Data extracted from a collection

##########

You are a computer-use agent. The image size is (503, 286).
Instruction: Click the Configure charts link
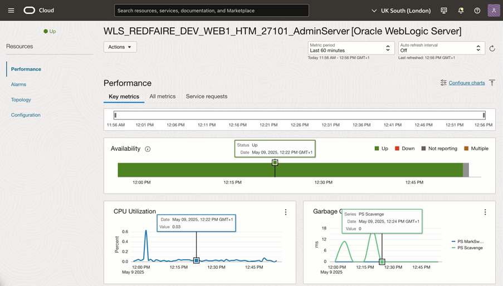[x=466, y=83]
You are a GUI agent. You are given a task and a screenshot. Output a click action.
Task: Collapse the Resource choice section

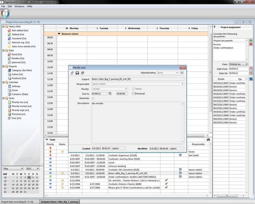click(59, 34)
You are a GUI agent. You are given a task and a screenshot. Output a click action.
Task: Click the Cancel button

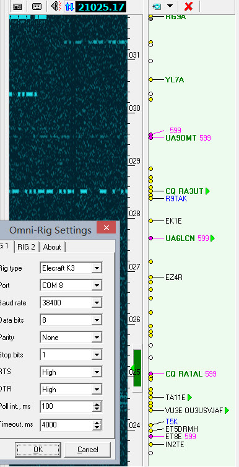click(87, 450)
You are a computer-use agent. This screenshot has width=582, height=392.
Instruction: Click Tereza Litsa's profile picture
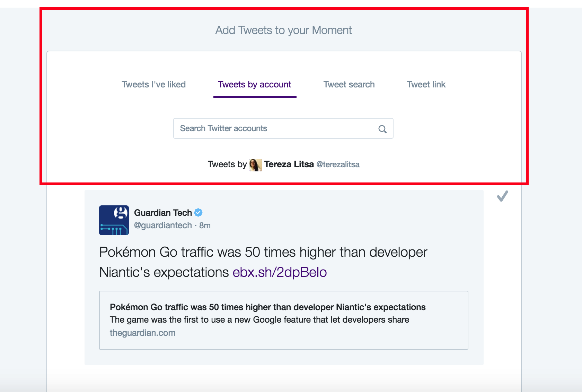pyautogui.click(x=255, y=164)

##########

▶ **Task**:
When you reach the line that contains "You are a computer-use agent. This" in the records above, copy it and every line after it exactly through the last one, leaving out the pictures.

▶ **Exercise answer**:
You are a computer-use agent. This screenshot has width=582, height=392.
Instruction: Click Tereza Litsa's profile picture
pyautogui.click(x=255, y=164)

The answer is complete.